As it predictably turned out, moreover, the Biden lawyers’ searchers were so poorly done that, when the FBI finally searched the Wilmington residence on January 20 — i.e., several days after White House spokeswoman Karine Jean-Pierre said the search process by Biden’s lawyers had been satisfactorily completed — search agents ended up carting off an additional six “items” containing classified documents. The Biden administration has been coy about what an “item” is — it could be an envelope, a folder, a box, a cabinet . . . who knows? Thus, we don’t know how voluminous is the amount of classified documents that the Biden lawyers missed.

Oh, and by the way, the best evidence the government has in the Mar-a-Lago documents case against Trump is the inference that Trump, through his lawyers, must have lied — and therefore obstructed the investigation — when they told the FBI, upon surrendering about 37 classified documents in June 2022, that a diligent search had been done and they were confident no more documents were being retained in Trump’s residence . . . only to have the FBI find more documents when it searched the place on August 8.

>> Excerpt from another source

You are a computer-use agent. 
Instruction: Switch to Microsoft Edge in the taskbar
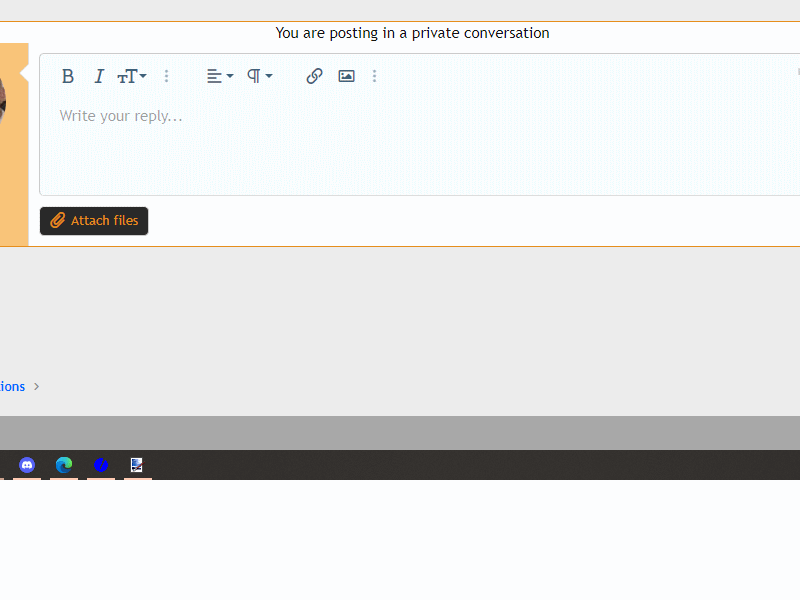(64, 465)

So . . . what are we to make of the Biden situation? Like Trump’s lawyers, Biden’s lawyers told the government they’d done diligent searches and turned over any classified documents they had reason to believe Biden might be retaining; yet, upon subsequently doing its own search, the FBI found more documents — causing the bureau belatedly to do more searches, like the one now underway in the Rehoboth residence, a search that should have been done months ago. Are we to assume the Biden team has thus obstructed the investigation?

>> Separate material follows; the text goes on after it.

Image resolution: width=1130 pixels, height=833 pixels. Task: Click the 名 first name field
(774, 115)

Clearly, the Biden investigation has stepped up its snail’s pace since Robert Hur was named special counsel. And before that, what progress was made happened only after John Lausch was assigned to conduct a preliminary investigation. But there is no excuse for the fact that rudimentary investigative steps which should have been completed two months ago are only now being taken. And for all we know, the FBI still has not searched the trove of Biden documents that, as my fellow Fox News contributor Jonathan Turley observes, the president has effectively locked away at the University of Delaware. Nor has it searched whatever location Biden used in the months between the end of the Obama administration and mid 2017, when he began using the office at what became the Penn Biden Center.

Again, under longstanding Justice Department guidance, a sitting president may not be indicted — criminal charges would have to await Biden’s exit from office. I would be stunned if the special counsel recommends that Biden be prosecuted criminally. That said, Biden’s 2024 reelection appears to be imploding before our eyes — and before he has even formally announced it.